Text passage Start Marker
This assessment requires nuance. The two women in Lawson’s ‘The Drover’s Wife’ and Baynton’s ‘The Chosen Vessel’ are both isolated and threatened by “travellers”. In Lawson’s tale the swagman is opportunistic rather than malevolent, but clearly Lawson’s bush society is not always bonded by the code of mateship against a shared (natural) adversity. Similarly, Baynton’s isolated woman meets her fate (murder) not because of Hennessy’s indifference but because of his fear and superstition. The option is there to conclude that had he correctly identified her cries, he would have come to her aid – as bush mateship would have him do.
It should be recognised that Lawson himself was not always fully enamoured of mateship, as noted above with ‘The Drover’s Wife’, but also in ‘The Union Buries its Dead’, where its treatment is thoroughly ironic.
Text passage End Marker
Material provided Start Marker
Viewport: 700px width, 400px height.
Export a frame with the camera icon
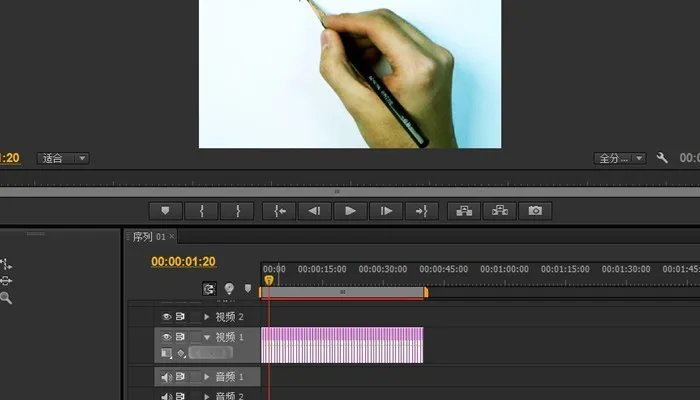pyautogui.click(x=535, y=211)
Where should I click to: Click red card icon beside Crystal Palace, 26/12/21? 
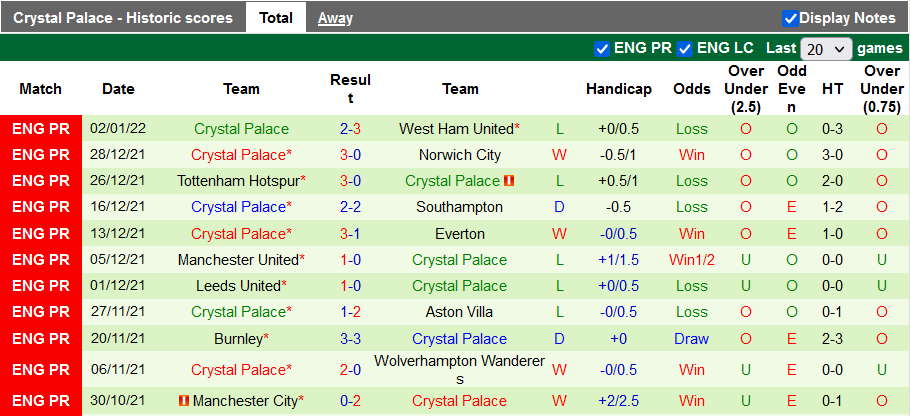pos(509,181)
Material provided End Marker
- **What the task asks**:
Answer these questions from the passage about bush mateship:
1. How does the passage characterize the swagman in 'The Drover's Wife'?
2. What does the passage say causes the isolated woman's fate in 'The Chosen Vessel'?
3. In which Lawson story is the treatment of mateship called thoroughly ironic?
Please rely on the passage about bush mateship alone.

- **Written response**:
1. Opportunistic rather than malevolent.
2. Hennessy's fear and superstition, not his indifference.
3. 'The Union Buries its Dead'.